底辺配信者の俺、炎上商法目的でモンスター愛護運動を始めたところ、アンチに「だったらお前が保護してみろ」と人食いドラゴンの巣へ投げ込まれる

 地球にダンジョンが現れて10年。

 収益化を目指すダンジョン配信者(チャンネル登録者数2桁)の円城 翔輔は、遂に真っ向勝負を諦めた。


 そもそも彼はダンジョンが好きなわけでも、配信が好きなわけでもない。

 何の才能もなくとも、簡単に有名人になれそうだったから、それを始めたのだ。

 承認欲求を満たし、自尊心を高めるために。


 「モンスター愛護運動」、翔輔はその信奉者を演じることにした。

 ダンジョンを知る者は、その住民を「魔物」と呼ぶ。

 「モンスター」と呼ぶのは、ダンジョンを知らないド素人の特徴である。

 間引きを怠り、一度ダンジョンから溢れれば付近の都市を襲い、人間を食い尽くす怪物。

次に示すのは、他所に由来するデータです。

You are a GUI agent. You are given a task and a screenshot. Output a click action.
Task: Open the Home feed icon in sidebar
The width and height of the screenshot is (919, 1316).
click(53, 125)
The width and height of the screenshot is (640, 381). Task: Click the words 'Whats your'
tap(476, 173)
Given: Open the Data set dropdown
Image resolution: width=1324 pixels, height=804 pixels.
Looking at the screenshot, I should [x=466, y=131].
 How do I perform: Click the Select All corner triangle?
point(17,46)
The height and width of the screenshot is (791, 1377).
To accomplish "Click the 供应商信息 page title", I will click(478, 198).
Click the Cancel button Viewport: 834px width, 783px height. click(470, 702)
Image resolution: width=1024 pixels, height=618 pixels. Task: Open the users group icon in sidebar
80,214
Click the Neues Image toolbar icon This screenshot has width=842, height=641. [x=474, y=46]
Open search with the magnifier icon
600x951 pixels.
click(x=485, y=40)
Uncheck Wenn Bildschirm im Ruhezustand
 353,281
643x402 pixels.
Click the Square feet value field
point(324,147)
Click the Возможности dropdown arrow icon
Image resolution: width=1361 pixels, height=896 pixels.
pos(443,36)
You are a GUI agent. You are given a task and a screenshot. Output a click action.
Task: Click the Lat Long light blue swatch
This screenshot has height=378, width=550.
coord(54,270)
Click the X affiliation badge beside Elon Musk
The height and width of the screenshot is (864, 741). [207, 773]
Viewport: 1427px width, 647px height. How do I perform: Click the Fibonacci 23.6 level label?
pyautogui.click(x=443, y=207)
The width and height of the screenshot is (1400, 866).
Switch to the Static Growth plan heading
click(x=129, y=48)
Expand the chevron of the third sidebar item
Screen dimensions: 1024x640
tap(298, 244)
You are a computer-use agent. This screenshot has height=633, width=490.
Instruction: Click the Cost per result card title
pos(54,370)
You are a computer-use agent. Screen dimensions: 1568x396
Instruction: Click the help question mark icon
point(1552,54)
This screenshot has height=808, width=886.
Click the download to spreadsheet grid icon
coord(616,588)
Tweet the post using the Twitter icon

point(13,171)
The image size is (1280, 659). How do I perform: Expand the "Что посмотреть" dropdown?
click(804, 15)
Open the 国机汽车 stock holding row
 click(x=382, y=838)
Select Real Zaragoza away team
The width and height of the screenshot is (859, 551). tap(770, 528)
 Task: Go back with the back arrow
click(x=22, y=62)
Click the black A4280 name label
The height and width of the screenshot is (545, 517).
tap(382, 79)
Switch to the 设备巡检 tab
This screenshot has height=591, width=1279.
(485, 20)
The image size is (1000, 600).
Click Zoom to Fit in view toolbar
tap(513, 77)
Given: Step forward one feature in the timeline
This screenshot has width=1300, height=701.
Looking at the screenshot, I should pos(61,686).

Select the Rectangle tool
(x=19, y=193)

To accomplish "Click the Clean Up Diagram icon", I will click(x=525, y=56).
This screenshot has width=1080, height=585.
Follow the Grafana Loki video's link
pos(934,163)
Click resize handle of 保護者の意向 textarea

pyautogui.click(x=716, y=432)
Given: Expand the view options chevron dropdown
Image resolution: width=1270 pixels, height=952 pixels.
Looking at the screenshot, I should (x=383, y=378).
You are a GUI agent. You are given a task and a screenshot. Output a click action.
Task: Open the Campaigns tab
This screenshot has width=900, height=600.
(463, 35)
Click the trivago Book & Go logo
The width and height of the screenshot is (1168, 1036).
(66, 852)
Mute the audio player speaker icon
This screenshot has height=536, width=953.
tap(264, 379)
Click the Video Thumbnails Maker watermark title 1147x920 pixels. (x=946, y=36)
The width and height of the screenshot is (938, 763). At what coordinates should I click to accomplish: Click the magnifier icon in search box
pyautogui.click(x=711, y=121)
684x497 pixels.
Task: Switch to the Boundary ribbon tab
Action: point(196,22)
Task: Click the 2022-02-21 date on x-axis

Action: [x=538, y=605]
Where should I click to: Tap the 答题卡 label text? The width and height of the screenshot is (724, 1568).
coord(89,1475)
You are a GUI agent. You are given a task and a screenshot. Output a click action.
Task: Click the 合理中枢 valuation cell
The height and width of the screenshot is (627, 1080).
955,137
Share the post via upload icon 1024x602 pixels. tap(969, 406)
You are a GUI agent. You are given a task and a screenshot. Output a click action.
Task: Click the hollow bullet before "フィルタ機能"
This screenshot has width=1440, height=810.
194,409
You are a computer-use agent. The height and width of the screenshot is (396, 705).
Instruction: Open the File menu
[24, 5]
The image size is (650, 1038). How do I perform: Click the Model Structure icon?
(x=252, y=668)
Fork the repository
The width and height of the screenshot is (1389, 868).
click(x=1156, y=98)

 そんな魔物との共存を標榜し、ダンジョン関係者に破壊活動を伴う抗議を行う狂気の思想だ。


 そもそも視聴者は冒険が好きなわけでも、未知が好きなわけでもない。

 自ら死地に飛び込む狂人を、安全圏から見物するため、それを観るのだ。

 自分より愚かな者を見て、自尊心を高めるために。


 劣等感を抱えた大衆は、自分より愚かに見える道化を煽るために時間と金を費やす。

 本物のモンスター愛護活動家は、ダンジョン産業と競合する他業種の企業は、他国の工作員は、彼の配信を支援する。

 瞬く間に名を挙げた翔輔は、しかし、純真で直情的な視聴者を敵に回した。


 高難度ダンジョンから溢れ、近くの山林に住み着き、数多の人を食らった〈ヒグマドラゴン〉。

 配信中に暴徒の集団に襲われ、車で攫われた翔輔は、その人食いドラゴンの巣に投げ込まれた。

 魔物を殺すなと言うなら、こいつを保護してみせろ。

 そう吐き捨て、誘拐犯らは走り去る。


 拘束を解き、自由を取り戻した翔輔は――徐ろに生配信を開始した。